Placebo controlled comparison of the opioid sparing effect of meloxicam and diclofenac after abdominal hysterectomy.

OBJECTIVE To compare the opioid sparing effect of meloxicam, diclofenac, and placebo after abdominal hysterectomy. METHODS This study was conducted at the Riyadh Military Hospital, Riyadh, Kingdom of Saudi Arabia from February 2004 to November 2006. Women of American Society of Anesthesiologist's classification I or II of ages 25-60 years scheduled for abdominal hysterectomy were included. Those with significant systemic disease or contraindication to opioid or non-steroidal anti-inflammatory drugs were excluded from the study.

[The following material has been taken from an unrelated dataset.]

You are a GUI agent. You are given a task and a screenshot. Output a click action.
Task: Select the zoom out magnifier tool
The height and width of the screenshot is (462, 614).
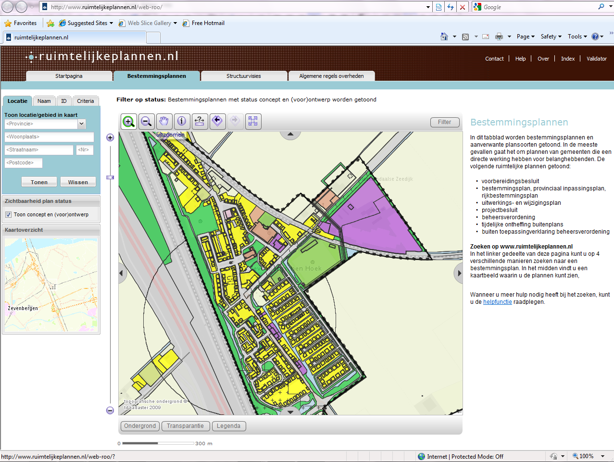point(146,121)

All patients received general anaesthesia and intravenous (IV) morphine, and were intubated and ventilated for the operation. The patients were randomized and rectally received meloxicam 15 mg, diclofenac 100 mg, or placebo suppository. Patients, anesthetists, and nurses managing the patients postoperatively were blinded to these drugs. In the recovery room, IV patient controlled morphine was commenced. The information sought included patient characteristics age, weight, duration of operation, and doses of morphine consumed in 24 hours. RESULTS Seventy-five patients 25 in each group participated in this study and only 5 patients dropped out. There was no difference in age and body weight of the patients, and duration of the operation. All underwent either total or sub-total hysterectomy. The mean SD morphine consumption in the 24-hour postoperative period was 37.7 (11.1) mg for the diclofenac group, 40.1 (7.8) mg for the meloxicam group, and 45.2 (9.8) mg for the placebo group. As compared to placebo, the mean morphine consumption in diclofenac but not in meloxicam group was significantly (p<0.05) reduced. CONCLUSION Our study demonstrates a significant opioid sparing effect after abdominal hysterectomy with diclofenac, but not with meloxicam.